Maeve McMahon describes the current rush to risk prediction as part of the "McDonaldization of Corrections." She cites the increased focus on efficiency measures, the desire to quantify everything and render all behaviour predictable, and the desire to control as evidence of this trend. Another key and related challenge and critique of the work that is done by many corrections' researchers is that they tend to quote themselves and make bold claims regarding the success of risk assessment and actuarial prediction instruments on the basis of very small samples. Furthermore, as Loucks and Zamble identify in their research, existing risk assessment tools do not provide very accurate predictions of criminal recidivism or institutional/prison misconduct.

Moreover, proponents of current risk prediction and actuarial instruments fail to address the obvious question as to why those with the same profile in the community (i.e., those who are not criminalized) do not offend. The "research" is in fact devoid of explanations as to why individuals in the community who share the same characteristics as those who have been identified as risky in prison environments are not criminalized or otherwise labelled as a risk to community safety. Their research is limited to those who have been caught and imprisoned, without placing either the criminalized behaviour or individual within the context of relevant social, economic, political and other environmental influences and factors.
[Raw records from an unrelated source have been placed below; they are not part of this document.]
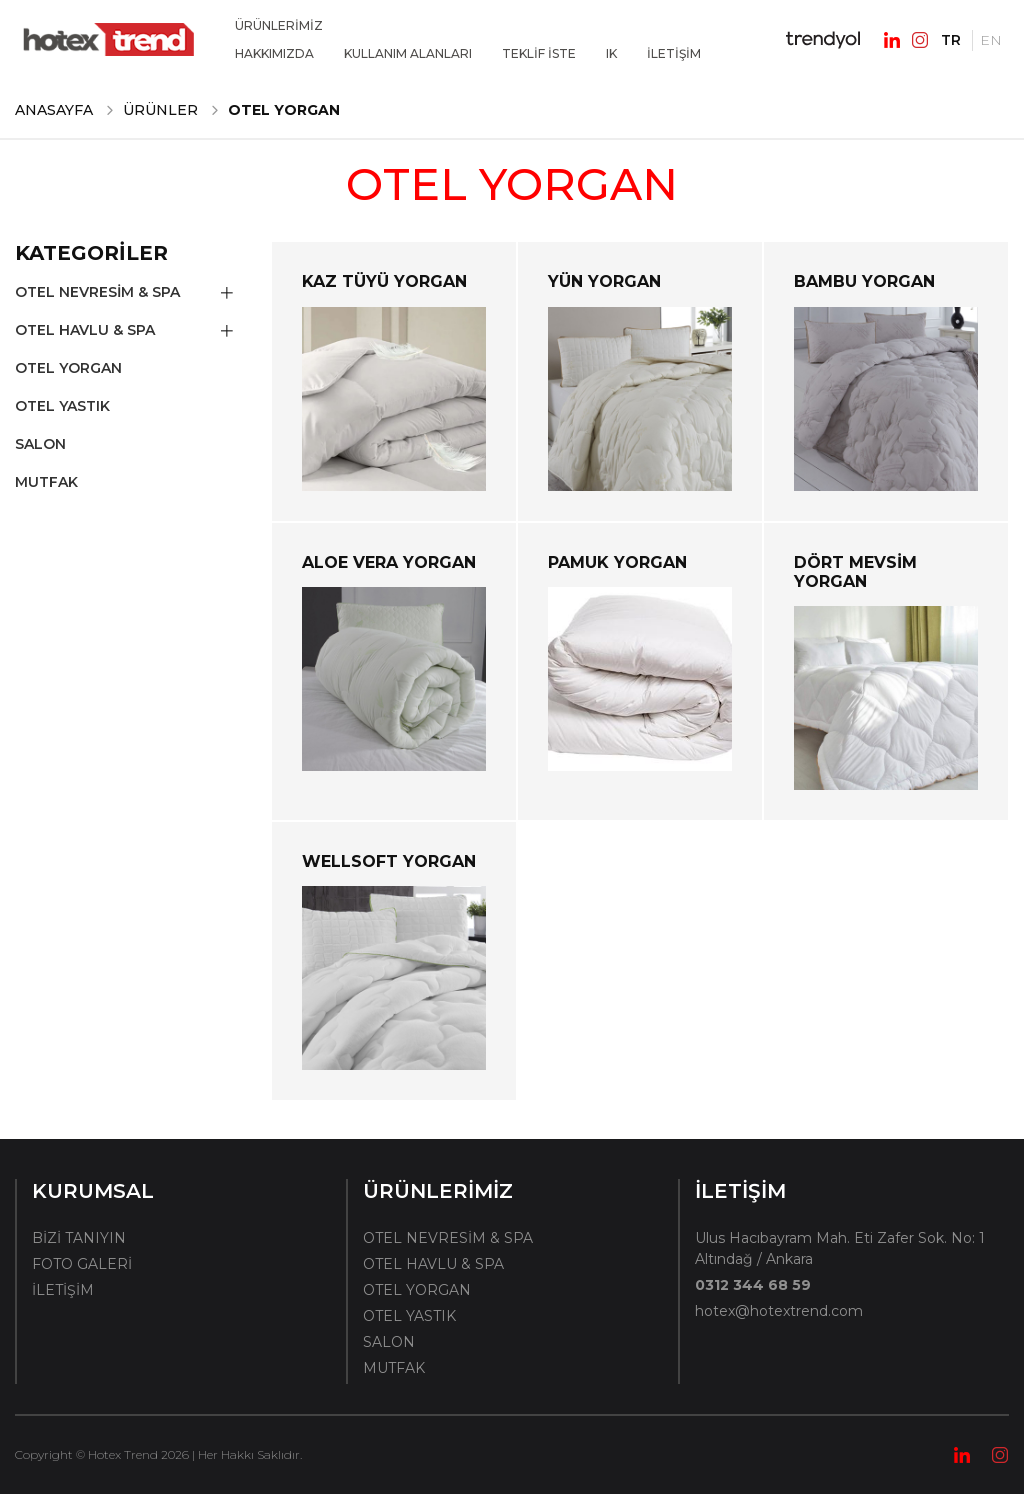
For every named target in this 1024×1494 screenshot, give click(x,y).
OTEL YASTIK (62, 406)
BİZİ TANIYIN (79, 1238)
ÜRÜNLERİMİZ (279, 25)
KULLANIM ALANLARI (408, 53)
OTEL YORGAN (68, 368)
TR (951, 40)
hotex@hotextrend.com (779, 1311)
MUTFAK (46, 482)
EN (991, 40)
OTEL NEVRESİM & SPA (97, 292)
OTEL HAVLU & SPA (85, 330)
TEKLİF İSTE (539, 53)
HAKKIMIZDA (274, 53)
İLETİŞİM (674, 53)
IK (611, 53)
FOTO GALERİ (82, 1264)
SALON (40, 444)
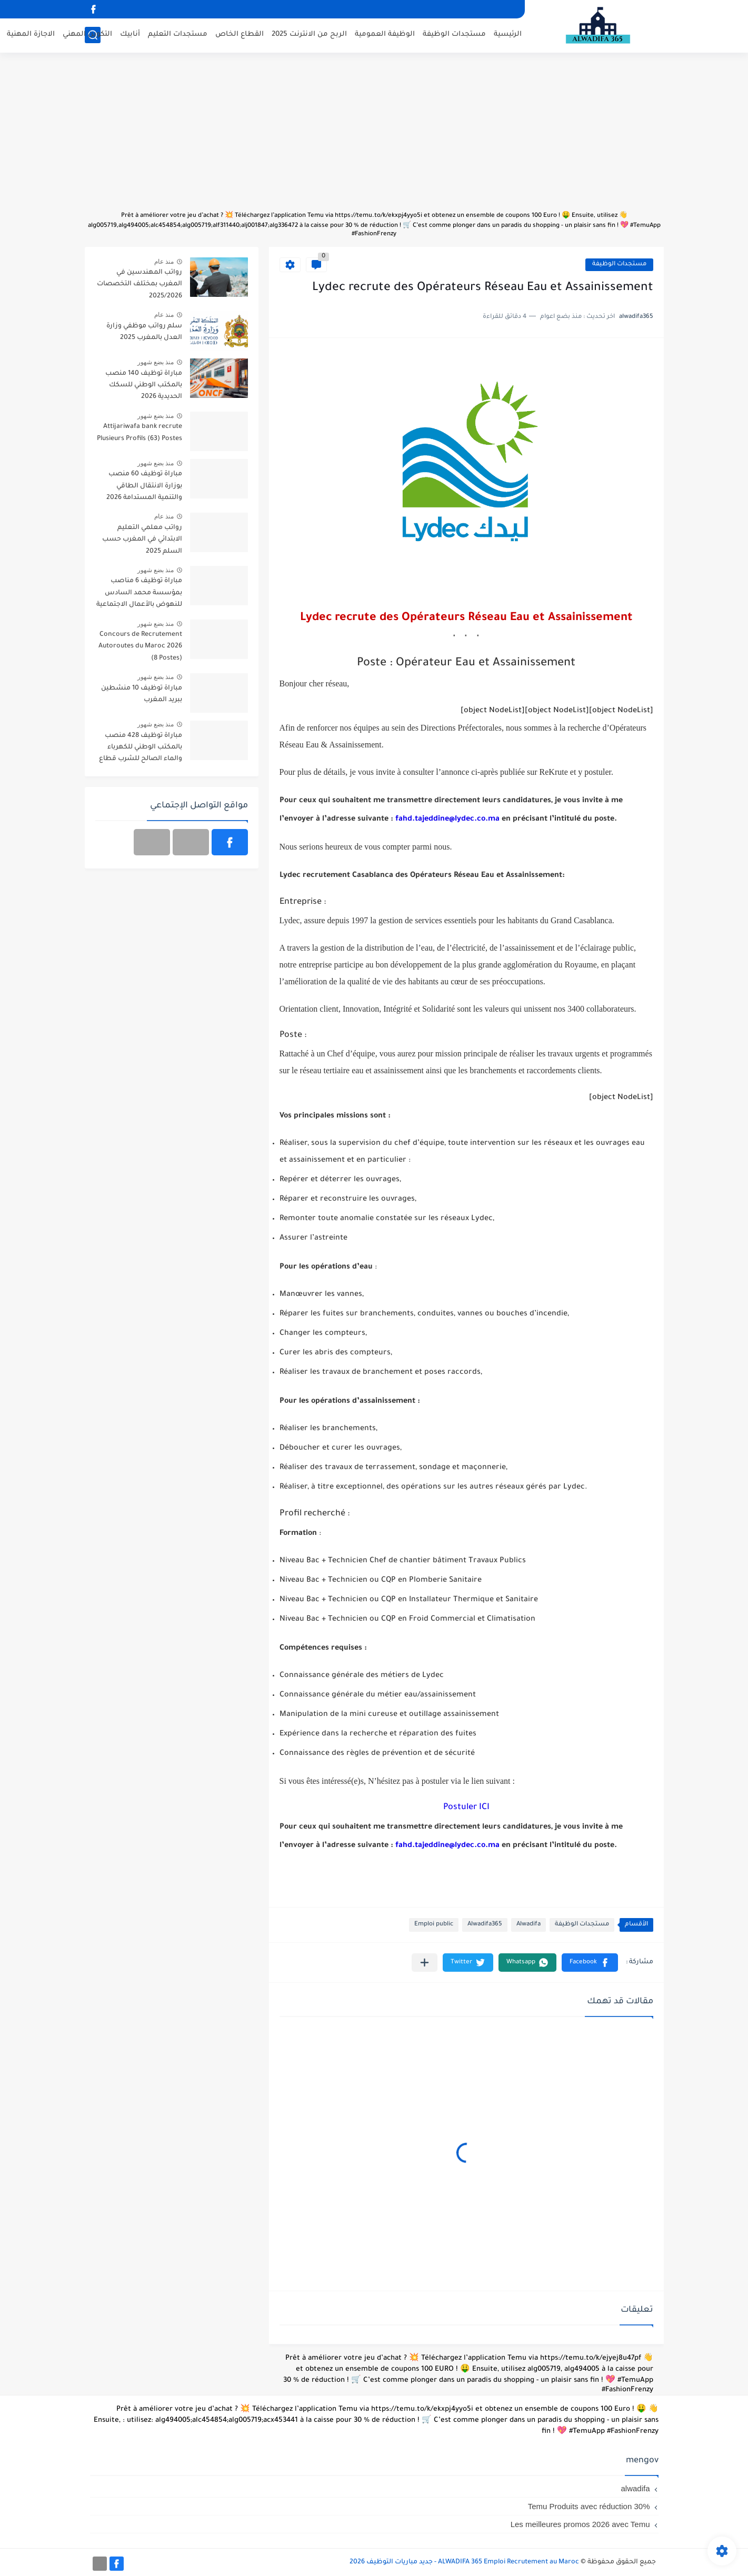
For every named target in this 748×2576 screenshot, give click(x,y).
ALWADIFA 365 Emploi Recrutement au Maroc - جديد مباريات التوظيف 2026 (464, 2562)
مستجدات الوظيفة (454, 34)
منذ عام (164, 261)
Whereas others have great difficulty challenging and explaining the causes of crime and the manner in which current problems may be addressed, many proponents of actuarial predictive risk assessments are incredibly sure of themselves and of the accuracy of their instruments and therefore their risk predictions. There is, however, a distinct of lack of transparency, clarity, and accountability amongst the corrections-based, corrections-funded, and corrections-promoted research, policy, and practice. Furthermore, actuarial claims actually obscure reality.
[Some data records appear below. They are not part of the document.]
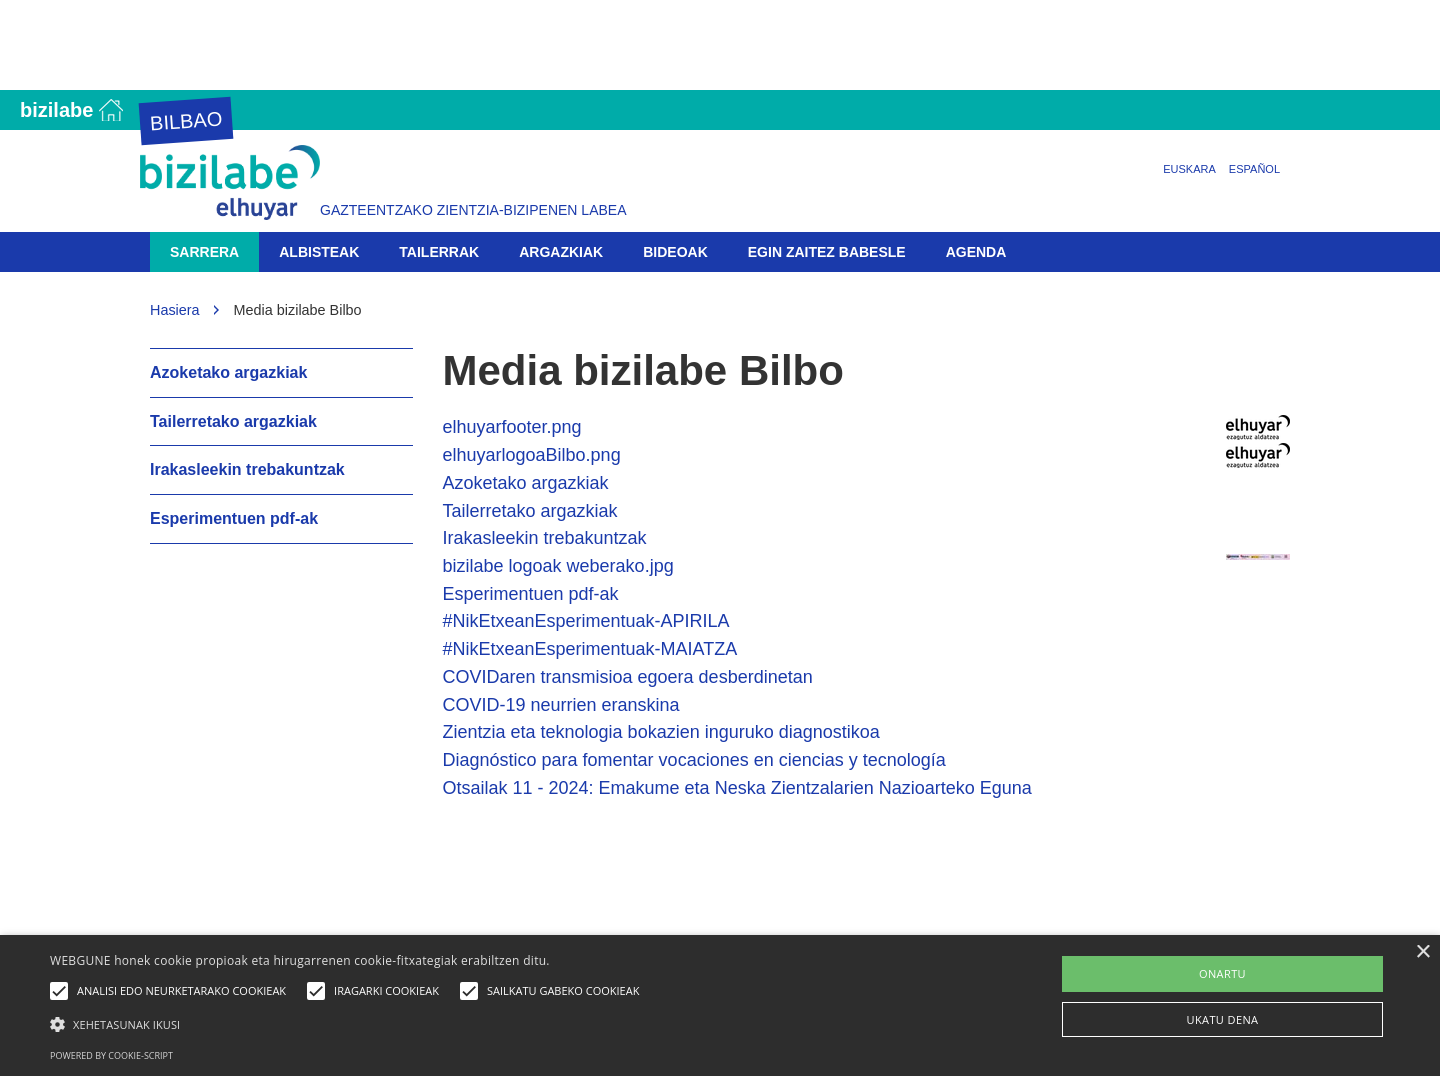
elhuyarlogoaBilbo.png (532, 455)
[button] (349, 1023)
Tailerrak (439, 252)
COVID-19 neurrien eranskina (561, 705)
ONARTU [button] (1222, 973)
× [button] (1422, 952)
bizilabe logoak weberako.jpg (558, 566)
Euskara (1189, 169)
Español (1254, 169)
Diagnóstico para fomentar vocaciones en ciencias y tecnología (694, 760)
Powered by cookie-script (111, 1055)
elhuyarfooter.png (512, 427)
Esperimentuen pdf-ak (531, 594)
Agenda (976, 252)
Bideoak (675, 252)
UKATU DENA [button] (1223, 1019)
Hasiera (175, 310)
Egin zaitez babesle (827, 252)
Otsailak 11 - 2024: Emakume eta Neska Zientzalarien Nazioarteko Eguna (737, 788)
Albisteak (319, 252)
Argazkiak (561, 252)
Youths are routinely pathologized within professional discourse, too often portrayed as unremorseful monsters in need of medical treatment. Explaining youth crime as an individual problem denies the structural and cultural barriers that youths say contribute to their actions. These professional stereotypes are reproduced and confirmed as "truths" through such powerful institutions as the media.
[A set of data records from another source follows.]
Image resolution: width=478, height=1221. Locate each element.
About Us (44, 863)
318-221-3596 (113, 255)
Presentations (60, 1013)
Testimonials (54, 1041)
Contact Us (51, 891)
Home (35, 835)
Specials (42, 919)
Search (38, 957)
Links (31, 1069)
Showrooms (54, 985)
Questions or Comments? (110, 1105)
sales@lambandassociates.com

Christie Barron's interviews with young people, police, and other professionals within the juvenile justice system, clearly elucidate the extent to which racism and other forms of discrimination are rampant within the system and consequently determine who the police watch, who the prosectors try, who the judges jail and who the correctional authorities are refuse release. As Ms. Barron points out,

In addition to pathologizing and medicalizing youths, authorities create classifications that mystify the understanding of youth violence because the typologies are foreign to the youths' experience. For example, to comprehend the "violent youth," some of the authorities at Youth Court Services said that I should narrow my focus to one kind of violence. As was explained, there are two kinds of violence; the first is "instrumental aggression," whereby there is a purpose to the violence. It involves experiential learning and "often includes dysfunctional perceptions that justifies violence as a means to an end." This is the type of violence employed by gangs and psychopaths according to cognitive theorists.... By comparison, the youths made no reference to these types of violence. Most often youths' definition of violence had to do with simply hurting someone, but rarely, no matter how severe the assault, did they view themselves as inherently violent. Several youths made a clear distinction between themselves as people and the act of violence.... Hence the classification of the young respondents as "violent youth" by the authorities, and admittedly by me, is an inaccurate description of who they are. This categorization totalizes youth: violence becomes the sole characteristic of their being.